Speaking of books, did I ever mention here about how The Unbearable Lightness Of Being pretty much blows? And by pretty much, I mean I recommend you don't read it. Like if someone told you it was good, just ignore them and read The Book Of Laughter And Forgetting instead. That one is not only shorter, it's also about much more. Also, the asides that are kind of philosophical actually have a point, and amount to something. They're a part of the book, because so much of the book reads like asides and digressions. With The Unbearable Lightness Of Being, that stuff is just a part of the book's voice, and so the stuff that's said (like "metaphors are dangerous, because a single metaphor can give birth to love") not only doesn't mean anything (seriously, did that line I paraphrased affect you or strike you as true in any way?) but makes the book as pretentious as its title. I read that book awhile ago. I'm kind of reading books now, but the stuff I'm reading isn't really especially compelling so I'm kind of not.

Speaking of books, there's a top 100 English language novels written since 1923 up at Time.com and maybe it'll be in the magazine. It's a good list, I would say, although it's incredibly nerdy. Not only is Watchmen on it, the lone "graphic novel" (they're also called comics) but so's The Lord Of The Rings, Phillip K. Dick's Ubik, William Gibson, and Neal Stephenson. (None of these I've read, actually.) This is in addition to such stuff as 1984, Slaughterhouse Five, and A Clockwork Orange. It's a good list- both Pynchon novels I've read make it, as does Catch-22 and One Flew Over The Cuckoo's Nest. Also Lolita. Flann O'Brien's At Swim-Two-Birds made it, which I haven't read, but should.

Here's the link, actually, so I don't just name all the stuff I've either read or just like that's on there: http://www.time.com/time/2005/100books/the_complete_list.html

It's a really nerdy list. So, I'm happy with it, it reflects my tastes better than most. But it's not necessarily the list I'd read... It does a good job taking my tastes and the canon and making it all seem seamless. There's books on there I should read. (The Sot-Weed Factor- I should read more Barth just as a rule because I liked The End Of The Road.) (Maybe I should read Infinite Jest- I've heard like one bad thing, and that was from someone talking about someone else who'd read it, not their actual reaction. The "year of the Depends undergarment" thing doesn't make me laugh.

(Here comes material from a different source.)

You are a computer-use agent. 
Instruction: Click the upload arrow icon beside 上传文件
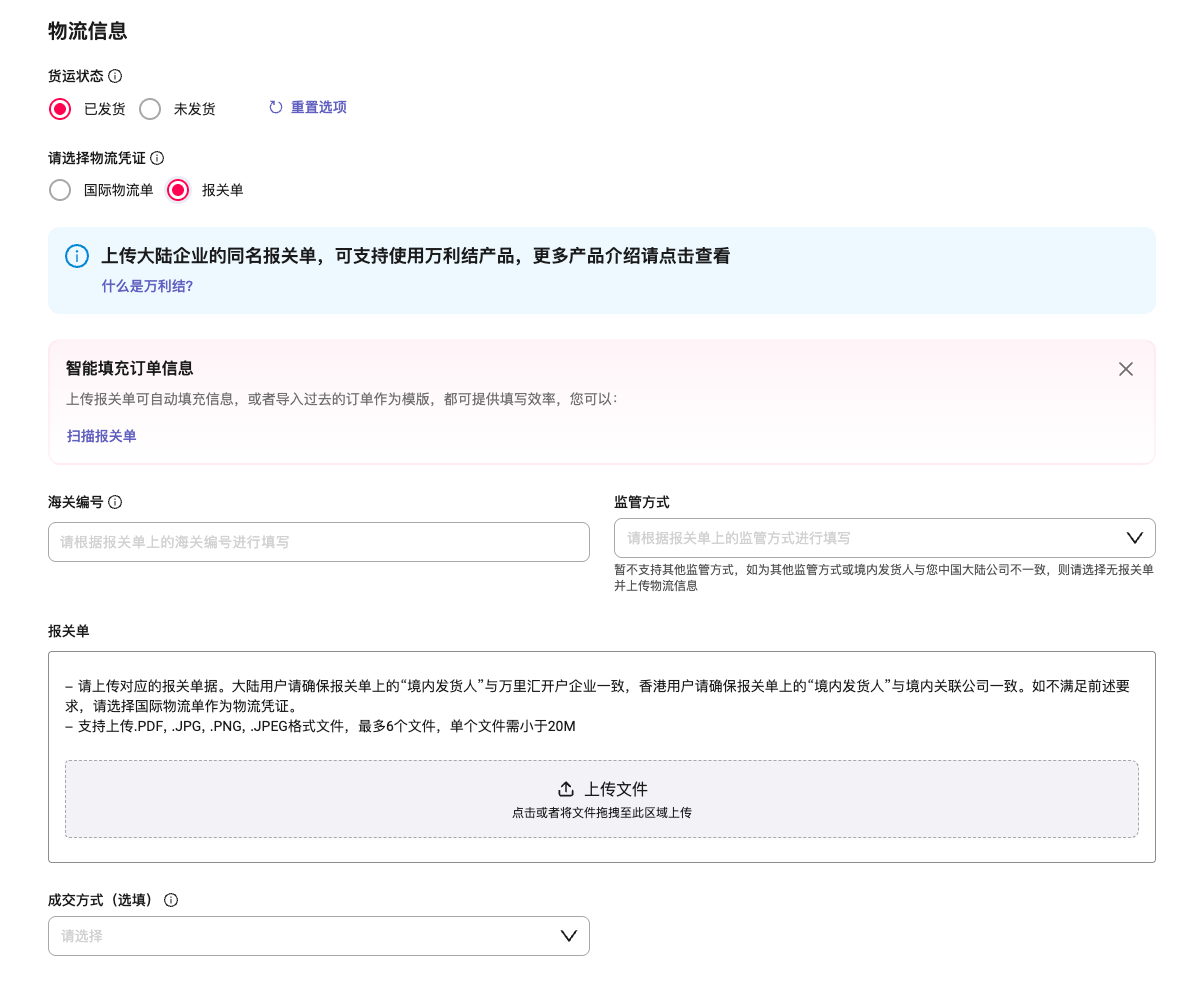(x=566, y=789)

And I think David Foster Wallace looks kind of an ass in photos, but that's true for most, if not all, authors.)

Oh, and Ulysses doesn't make it, which is funny because it's something I've got a bookmark in the middle (not the very middle... closer to the beginning than the actual middle) and don't know when I'll finish because I'm not feeling it.

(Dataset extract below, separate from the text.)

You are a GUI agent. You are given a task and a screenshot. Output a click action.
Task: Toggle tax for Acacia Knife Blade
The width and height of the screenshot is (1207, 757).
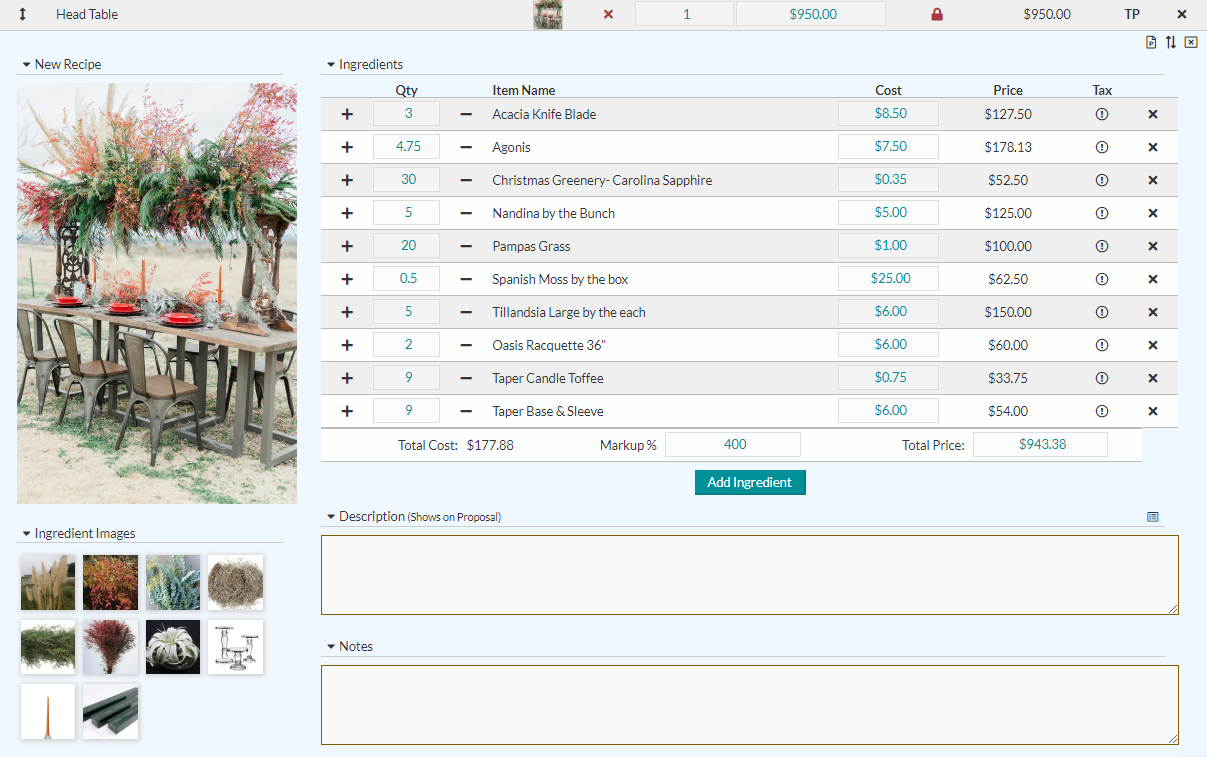(x=1102, y=114)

EDIT: It actually didn't make it because it came out in 1922. That's funny for other reasons.

In other news, I watched Ong-Bak: The Thai Warrior, a movie where people get kicked and blown up and physically fucked up in all kinds of ways, and thought it was awesome. I fast-forwarded through most of the beginning. (Without reading any subtitles, as established earlier.) It's really good. You know what's not good? Oldboy. That's not kung-fu, but it's Korean and supposedly fucked-up but no, it's just total bullshit.